An autoencoder learns:

•Encoder: f_θ: ℝᴰ → ℝᵈ
•Decoder: g_φ: ℝᵈ → ℝᴰ

with embedding z = f_θ(x) and reconstruction x̂ = g_φ(z).

Typical loss:

L(θ, φ) = ∑ᵢ ‖xᵢ − g_φ(f_θ(xᵢ))‖²

or for images, sometimes cross-entropy / perceptual losses.

This criterion is task-agnostic but not “semantics-agnostic”: the learned z depends strongly on network architecture, bottleneck size d, regularization, and data.

Choosing a criterion: a decision table

If you need…	Preserve…	Typical choice	Notes
Fast linear compression, denoising, baseline	Variance / reconstruction (linear)	PCA	Strong baseline; interpretable components
2D/3D visualization of clusters	Local neighborhoods	t-SNE, UMAP	Do not over-interpret global geometry
Approximate distance geometry	Pairwise distances	MDS / Isomap	Hard in very low d; can distort heavily
Nonlinear features for downstream models	Reconstruction + regularization	Autoencoder / VAE	Parametric; can embed new data

A practical workflow is often: PCA → (optional) t-SNE/UMAP for visualization; or PCA → autoencoder for nonlinear compression.

■ **Problem to work on**
Turn the paragraph in the article above that begins "This criterion is task-agnostic" into a short bulleted list that keeps its main points.

■ **Data shown**
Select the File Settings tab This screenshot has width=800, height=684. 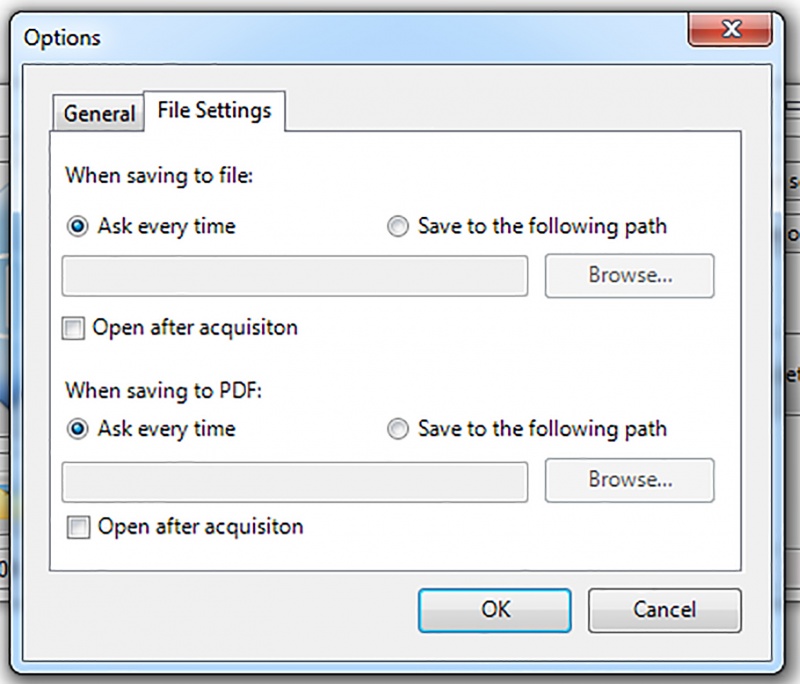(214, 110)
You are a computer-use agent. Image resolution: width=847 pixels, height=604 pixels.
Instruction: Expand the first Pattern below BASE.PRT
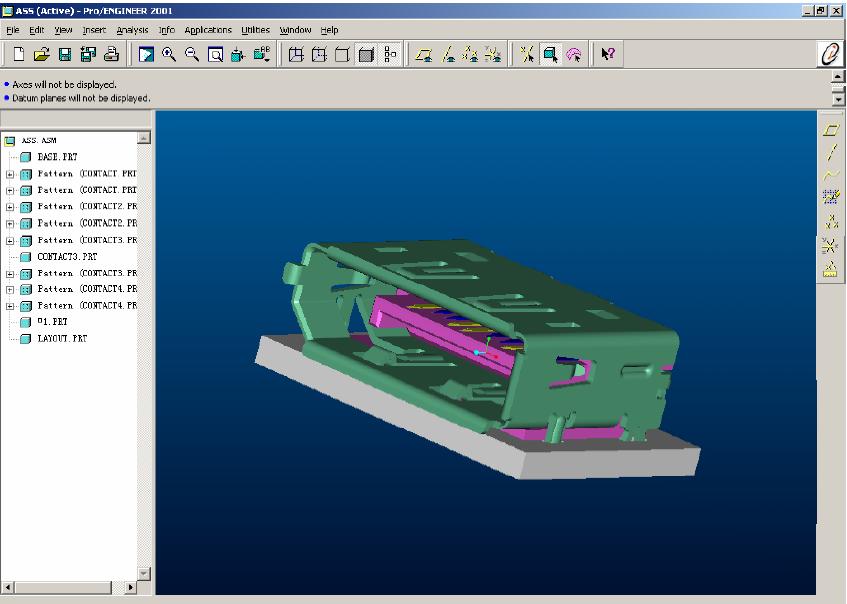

...

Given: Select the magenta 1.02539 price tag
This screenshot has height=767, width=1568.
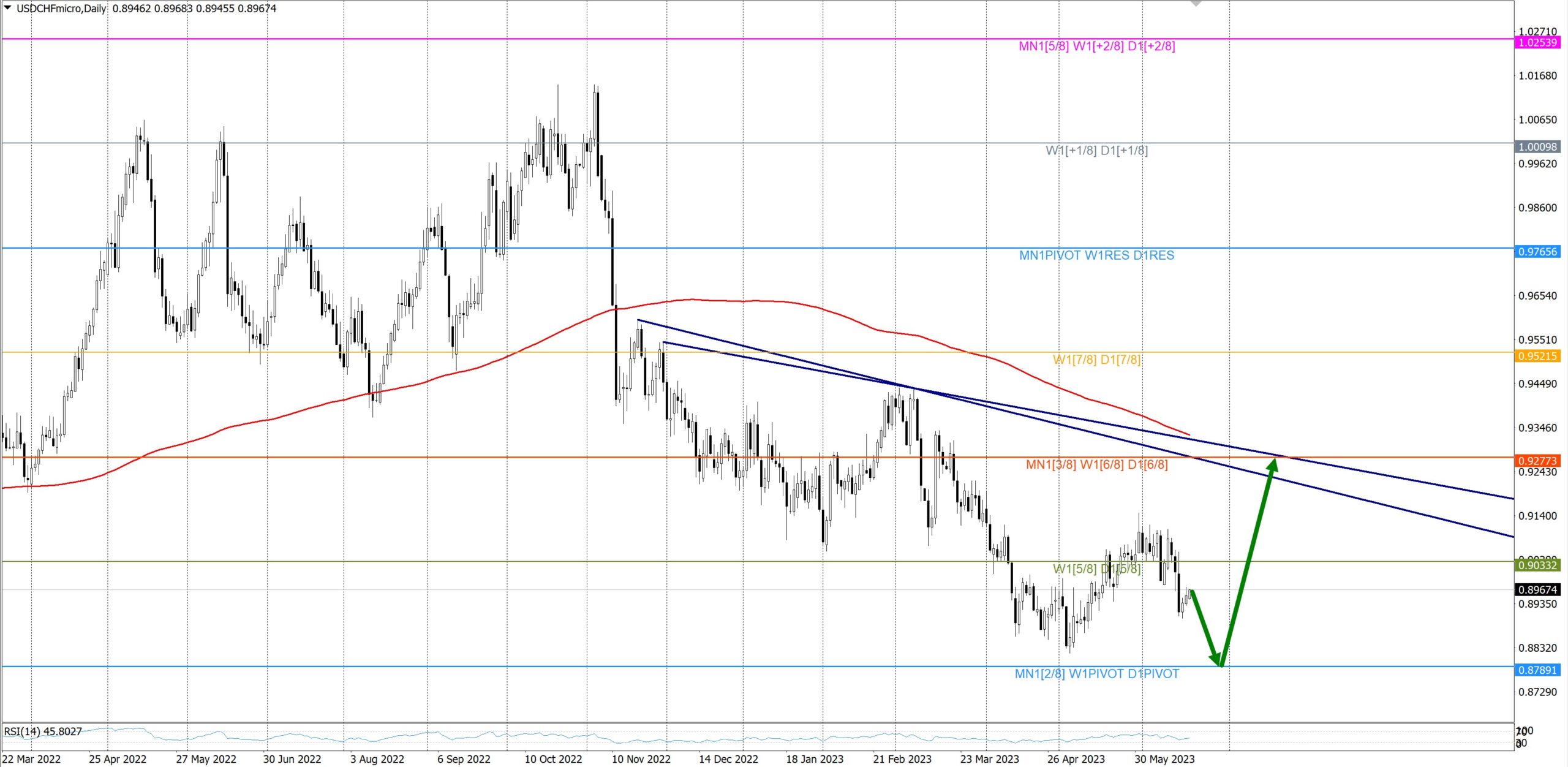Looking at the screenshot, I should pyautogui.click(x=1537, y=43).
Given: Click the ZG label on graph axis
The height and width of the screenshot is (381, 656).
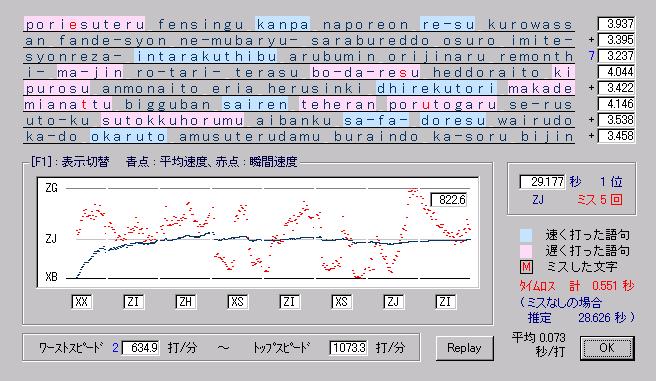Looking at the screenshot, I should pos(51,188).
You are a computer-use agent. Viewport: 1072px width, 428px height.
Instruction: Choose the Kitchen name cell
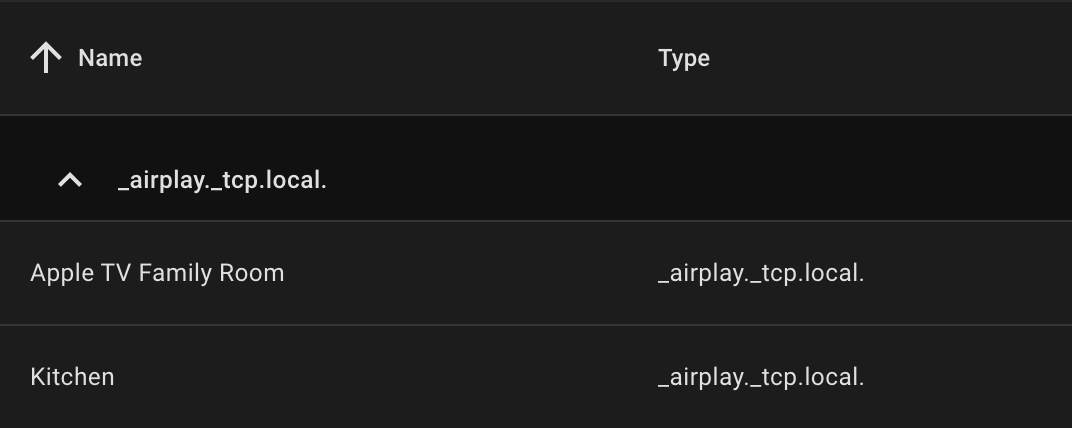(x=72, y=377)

* * *

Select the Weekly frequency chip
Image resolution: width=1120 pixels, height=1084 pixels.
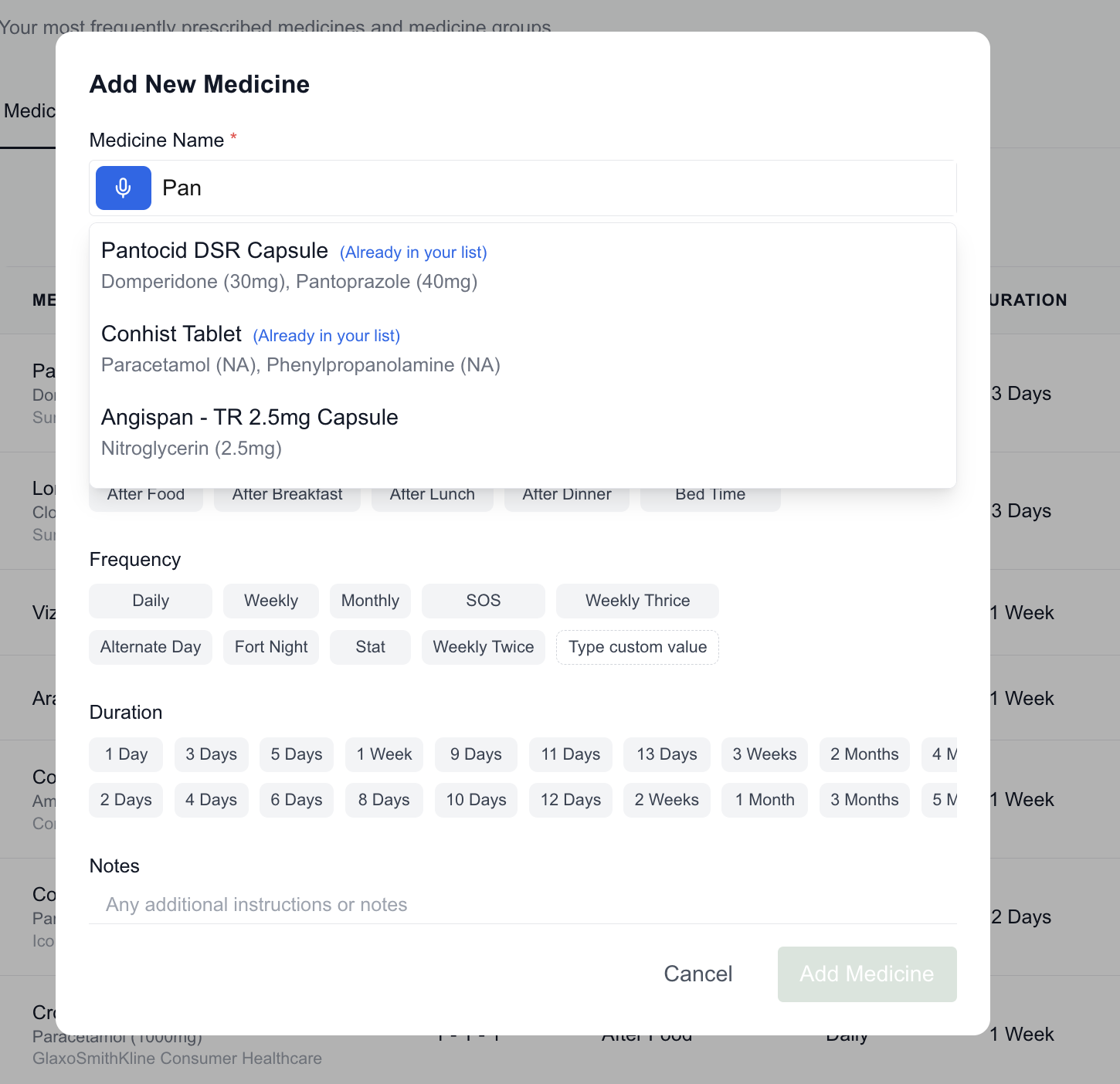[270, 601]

■ **Solution**
- The criterion is task-agnostic but not "semantics-agnostic."
- The learned z depends strongly on:
  - network architecture
  - bottleneck size d
  - regularization
  - data